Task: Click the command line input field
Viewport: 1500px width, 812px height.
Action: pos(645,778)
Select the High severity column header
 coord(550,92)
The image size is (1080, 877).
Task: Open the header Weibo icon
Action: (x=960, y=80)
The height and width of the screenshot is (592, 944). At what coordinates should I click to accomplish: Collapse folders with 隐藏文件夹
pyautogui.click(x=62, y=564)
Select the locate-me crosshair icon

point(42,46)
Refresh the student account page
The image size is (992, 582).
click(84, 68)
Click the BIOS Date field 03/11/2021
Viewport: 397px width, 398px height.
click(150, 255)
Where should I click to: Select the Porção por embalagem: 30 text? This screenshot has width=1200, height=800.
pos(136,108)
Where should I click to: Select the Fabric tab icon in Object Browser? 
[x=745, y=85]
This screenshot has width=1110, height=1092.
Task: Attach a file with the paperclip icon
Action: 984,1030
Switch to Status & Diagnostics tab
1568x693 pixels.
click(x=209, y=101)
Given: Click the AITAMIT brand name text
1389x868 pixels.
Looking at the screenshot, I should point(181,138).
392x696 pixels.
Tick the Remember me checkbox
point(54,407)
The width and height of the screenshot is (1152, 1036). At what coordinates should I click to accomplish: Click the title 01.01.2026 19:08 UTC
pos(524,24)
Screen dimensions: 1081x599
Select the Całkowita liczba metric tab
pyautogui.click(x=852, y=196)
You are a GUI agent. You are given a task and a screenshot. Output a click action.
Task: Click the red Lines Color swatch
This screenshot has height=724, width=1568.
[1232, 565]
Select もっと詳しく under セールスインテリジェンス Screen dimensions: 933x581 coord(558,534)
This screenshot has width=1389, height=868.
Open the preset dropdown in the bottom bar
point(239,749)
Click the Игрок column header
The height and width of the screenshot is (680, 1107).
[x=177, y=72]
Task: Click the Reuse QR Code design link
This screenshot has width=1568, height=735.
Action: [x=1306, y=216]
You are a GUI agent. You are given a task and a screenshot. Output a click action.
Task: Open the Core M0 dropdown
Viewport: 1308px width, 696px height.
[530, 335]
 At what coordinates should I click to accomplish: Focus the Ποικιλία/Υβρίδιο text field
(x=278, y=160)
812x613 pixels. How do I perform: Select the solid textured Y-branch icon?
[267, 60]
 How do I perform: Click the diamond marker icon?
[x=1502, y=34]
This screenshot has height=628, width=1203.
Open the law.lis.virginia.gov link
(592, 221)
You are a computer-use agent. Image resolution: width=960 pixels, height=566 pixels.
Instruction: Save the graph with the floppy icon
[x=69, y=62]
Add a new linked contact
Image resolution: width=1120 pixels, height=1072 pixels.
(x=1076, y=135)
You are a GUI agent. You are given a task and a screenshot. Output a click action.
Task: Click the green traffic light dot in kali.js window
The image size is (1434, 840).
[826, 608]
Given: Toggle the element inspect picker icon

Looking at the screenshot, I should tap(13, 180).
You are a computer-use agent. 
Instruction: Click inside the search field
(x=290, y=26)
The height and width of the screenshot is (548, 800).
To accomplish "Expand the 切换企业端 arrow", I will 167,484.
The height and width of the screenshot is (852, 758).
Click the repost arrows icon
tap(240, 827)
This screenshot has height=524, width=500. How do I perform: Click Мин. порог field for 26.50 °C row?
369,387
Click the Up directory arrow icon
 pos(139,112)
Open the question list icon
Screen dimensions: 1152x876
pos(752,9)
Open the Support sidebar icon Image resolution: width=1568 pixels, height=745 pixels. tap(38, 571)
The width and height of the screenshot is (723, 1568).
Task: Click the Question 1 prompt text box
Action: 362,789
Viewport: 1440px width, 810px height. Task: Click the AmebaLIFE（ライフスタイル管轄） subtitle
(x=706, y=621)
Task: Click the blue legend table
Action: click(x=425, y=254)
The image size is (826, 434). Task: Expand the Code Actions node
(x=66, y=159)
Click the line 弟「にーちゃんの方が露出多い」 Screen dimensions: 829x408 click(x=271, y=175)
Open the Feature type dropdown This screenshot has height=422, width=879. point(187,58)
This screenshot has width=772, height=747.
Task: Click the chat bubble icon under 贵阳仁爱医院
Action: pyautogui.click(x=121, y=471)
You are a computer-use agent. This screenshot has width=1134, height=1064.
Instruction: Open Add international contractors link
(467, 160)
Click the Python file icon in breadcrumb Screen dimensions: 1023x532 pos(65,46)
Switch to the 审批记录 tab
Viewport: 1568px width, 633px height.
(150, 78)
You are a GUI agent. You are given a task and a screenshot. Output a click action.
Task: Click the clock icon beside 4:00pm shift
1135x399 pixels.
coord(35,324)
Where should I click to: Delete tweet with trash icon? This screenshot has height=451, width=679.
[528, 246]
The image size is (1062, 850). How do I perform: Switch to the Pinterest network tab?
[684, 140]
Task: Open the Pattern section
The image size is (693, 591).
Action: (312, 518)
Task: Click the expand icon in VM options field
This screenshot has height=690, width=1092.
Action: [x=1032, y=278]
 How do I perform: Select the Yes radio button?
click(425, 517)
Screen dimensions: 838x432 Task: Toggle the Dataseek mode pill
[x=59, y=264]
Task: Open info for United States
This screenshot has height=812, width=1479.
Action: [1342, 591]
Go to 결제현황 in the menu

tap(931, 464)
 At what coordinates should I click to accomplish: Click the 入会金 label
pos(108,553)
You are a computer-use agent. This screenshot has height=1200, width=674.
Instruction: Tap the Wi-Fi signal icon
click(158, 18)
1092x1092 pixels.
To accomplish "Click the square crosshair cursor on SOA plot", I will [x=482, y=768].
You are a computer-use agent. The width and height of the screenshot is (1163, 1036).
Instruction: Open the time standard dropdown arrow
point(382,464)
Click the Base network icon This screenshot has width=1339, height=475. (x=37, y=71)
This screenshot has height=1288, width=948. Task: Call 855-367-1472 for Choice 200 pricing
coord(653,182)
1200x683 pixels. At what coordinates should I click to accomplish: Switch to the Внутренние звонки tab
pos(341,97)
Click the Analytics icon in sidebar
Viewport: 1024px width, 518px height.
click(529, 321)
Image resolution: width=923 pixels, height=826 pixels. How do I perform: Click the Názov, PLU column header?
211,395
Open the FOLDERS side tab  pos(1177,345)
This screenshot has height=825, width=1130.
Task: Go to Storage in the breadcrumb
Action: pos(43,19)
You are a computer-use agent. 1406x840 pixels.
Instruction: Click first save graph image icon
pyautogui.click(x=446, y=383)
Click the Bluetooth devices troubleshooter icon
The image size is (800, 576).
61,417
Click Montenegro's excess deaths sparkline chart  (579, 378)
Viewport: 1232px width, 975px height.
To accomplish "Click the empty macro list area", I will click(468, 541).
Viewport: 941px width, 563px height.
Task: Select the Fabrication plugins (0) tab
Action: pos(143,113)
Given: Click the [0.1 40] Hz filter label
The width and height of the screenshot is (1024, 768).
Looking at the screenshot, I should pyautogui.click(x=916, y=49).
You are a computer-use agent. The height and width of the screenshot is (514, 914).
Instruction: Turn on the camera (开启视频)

★ ★ ★ ★ ★

REQUIREMENT:
The whole listing above needs to be written out again exactly.

SOLVED EXERCISE:
Task: Click the command line input field
Viewport: 1500px width, 812px height.
Action: pos(645,778)
Select the High severity column header
 coord(550,92)
The image size is (1080, 877).
Task: Open the header Weibo icon
Action: (x=960, y=80)
The height and width of the screenshot is (592, 944). At what coordinates should I click to accomplish: Collapse folders with 隐藏文件夹
pyautogui.click(x=62, y=564)
Select the locate-me crosshair icon

point(42,46)
Refresh the student account page
The image size is (992, 582).
click(84, 68)
Click the BIOS Date field 03/11/2021
Viewport: 397px width, 398px height.
click(150, 255)
Where should I click to: Select the Porção por embalagem: 30 text? This screenshot has width=1200, height=800.
pos(136,108)
Where should I click to: Select the Fabric tab icon in Object Browser? 
[x=745, y=85]
This screenshot has width=1110, height=1092.
Task: Attach a file with the paperclip icon
Action: 984,1030
Switch to Status & Diagnostics tab
1568x693 pixels.
click(x=209, y=101)
Given: Click the AITAMIT brand name text
1389x868 pixels.
Looking at the screenshot, I should point(181,138).
392x696 pixels.
Tick the Remember me checkbox
point(54,407)
The width and height of the screenshot is (1152, 1036). At what coordinates should I click to accomplish: Click the title 01.01.2026 19:08 UTC
pos(524,24)
Screen dimensions: 1081x599
Select the Całkowita liczba metric tab
pyautogui.click(x=852, y=196)
You are a GUI agent. You are given a task and a screenshot. Output a click action.
Task: Click the red Lines Color swatch
This screenshot has height=724, width=1568.
[1232, 565]
Select もっと詳しく under セールスインテリジェンス Screen dimensions: 933x581 coord(558,534)
This screenshot has width=1389, height=868.
Open the preset dropdown in the bottom bar
point(239,749)
Click the Игрок column header
The height and width of the screenshot is (680, 1107).
[x=177, y=72]
Task: Click the Reuse QR Code design link
This screenshot has width=1568, height=735.
Action: [x=1306, y=216]
You are a GUI agent. You are given a task and a screenshot. Output a click action.
Task: Open the Core M0 dropdown
Viewport: 1308px width, 696px height.
[530, 335]
 At what coordinates should I click to accomplish: Focus the Ποικιλία/Υβρίδιο text field
(x=278, y=160)
812x613 pixels. How do I perform: Select the solid textured Y-branch icon?
[267, 60]
 How do I perform: Click the diamond marker icon?
[x=1502, y=34]
This screenshot has height=628, width=1203.
Open the law.lis.virginia.gov link
(592, 221)
You are a computer-use agent. Image resolution: width=960 pixels, height=566 pixels.
Instruction: Save the graph with the floppy icon
[x=69, y=62]
Add a new linked contact
Image resolution: width=1120 pixels, height=1072 pixels.
(x=1076, y=135)
You are a GUI agent. You are given a task and a screenshot. Output a click action.
Task: Click the green traffic light dot in kali.js window
The image size is (1434, 840).
[826, 608]
Given: Toggle the element inspect picker icon

Looking at the screenshot, I should tap(13, 180).
You are a computer-use agent. 
Instruction: Click inside the search field
(x=290, y=26)
The height and width of the screenshot is (548, 800).
To accomplish "Expand the 切换企业端 arrow", I will 167,484.
The height and width of the screenshot is (852, 758).
Click the repost arrows icon
tap(240, 827)
This screenshot has height=524, width=500. How do I perform: Click Мин. порог field for 26.50 °C row?
369,387
Click the Up directory arrow icon
 pos(139,112)
Open the question list icon
Screen dimensions: 1152x876
pos(752,9)
Open the Support sidebar icon Image resolution: width=1568 pixels, height=745 pixels. tap(38, 571)
The width and height of the screenshot is (723, 1568).
Task: Click the Question 1 prompt text box
Action: 362,789
Viewport: 1440px width, 810px height. Task: Click the AmebaLIFE（ライフスタイル管轄） subtitle
(x=706, y=621)
Task: Click the blue legend table
Action: click(x=425, y=254)
The image size is (826, 434). Task: Expand the Code Actions node
(x=66, y=159)
Click the line 弟「にーちゃんの方が露出多い」 Screen dimensions: 829x408 click(x=271, y=175)
Open the Feature type dropdown This screenshot has height=422, width=879. point(187,58)
This screenshot has width=772, height=747.
Task: Click the chat bubble icon under 贵阳仁爱医院
Action: pyautogui.click(x=121, y=471)
You are a computer-use agent. This screenshot has width=1134, height=1064.
Instruction: Open Add international contractors link
(467, 160)
Click the Python file icon in breadcrumb Screen dimensions: 1023x532 pos(65,46)
Switch to the 审批记录 tab
Viewport: 1568px width, 633px height.
(150, 78)
You are a GUI agent. You are given a task and a screenshot. Output a click action.
Task: Click the clock icon beside 4:00pm shift
1135x399 pixels.
coord(35,324)
Where should I click to: Delete tweet with trash icon? This screenshot has height=451, width=679.
[528, 246]
The image size is (1062, 850). How do I perform: Switch to the Pinterest network tab?
[684, 140]
Task: Open the Pattern section
The image size is (693, 591).
Action: (312, 518)
Task: Click the expand icon in VM options field
This screenshot has height=690, width=1092.
Action: [x=1032, y=278]
 How do I perform: Select the Yes radio button?
click(425, 517)
Screen dimensions: 838x432 Task: Toggle the Dataseek mode pill
[x=59, y=264]
Task: Open info for United States
This screenshot has height=812, width=1479.
Action: [1342, 591]
Go to 결제현황 in the menu

tap(931, 464)
 At what coordinates should I click to accomplish: Click the 入会金 label
pos(108,553)
You are a computer-use agent. This screenshot has height=1200, width=674.
Instruction: Tap the Wi-Fi signal icon
click(158, 18)
1092x1092 pixels.
To accomplish "Click the square crosshair cursor on SOA plot", I will [x=482, y=768].
You are a computer-use agent. The width and height of the screenshot is (1163, 1036).
Instruction: Open the time standard dropdown arrow
point(382,464)
Click the Base network icon This screenshot has width=1339, height=475. (x=37, y=71)
This screenshot has height=1288, width=948. Task: Call 855-367-1472 for Choice 200 pricing
coord(653,182)
1200x683 pixels. At what coordinates should I click to accomplish: Switch to the Внутренние звонки tab
pos(341,97)
Click the Analytics icon in sidebar
Viewport: 1024px width, 518px height.
click(529, 321)
Image resolution: width=923 pixels, height=826 pixels. How do I perform: Click the Názov, PLU column header?
211,395
Open the FOLDERS side tab  pos(1177,345)
This screenshot has height=825, width=1130.
Task: Go to Storage in the breadcrumb
Action: pos(43,19)
You are a computer-use agent. 1406x840 pixels.
Instruction: Click first save graph image icon
pyautogui.click(x=446, y=383)
Click the Bluetooth devices troubleshooter icon
The image size is (800, 576).
61,417
Click Montenegro's excess deaths sparkline chart  (579, 378)
Viewport: 1232px width, 975px height.
To accomplish "Click the empty macro list area", I will click(468, 541).
Viewport: 941px width, 563px height.
Task: Select the Fabrication plugins (0) tab
Action: pos(143,113)
Given: Click the [0.1 40] Hz filter label
The width and height of the screenshot is (1024, 768).
Looking at the screenshot, I should pyautogui.click(x=916, y=49).
You are a computer-use agent. The height and width of the screenshot is (514, 914).
Instruction: Turn on the camera (开启视频)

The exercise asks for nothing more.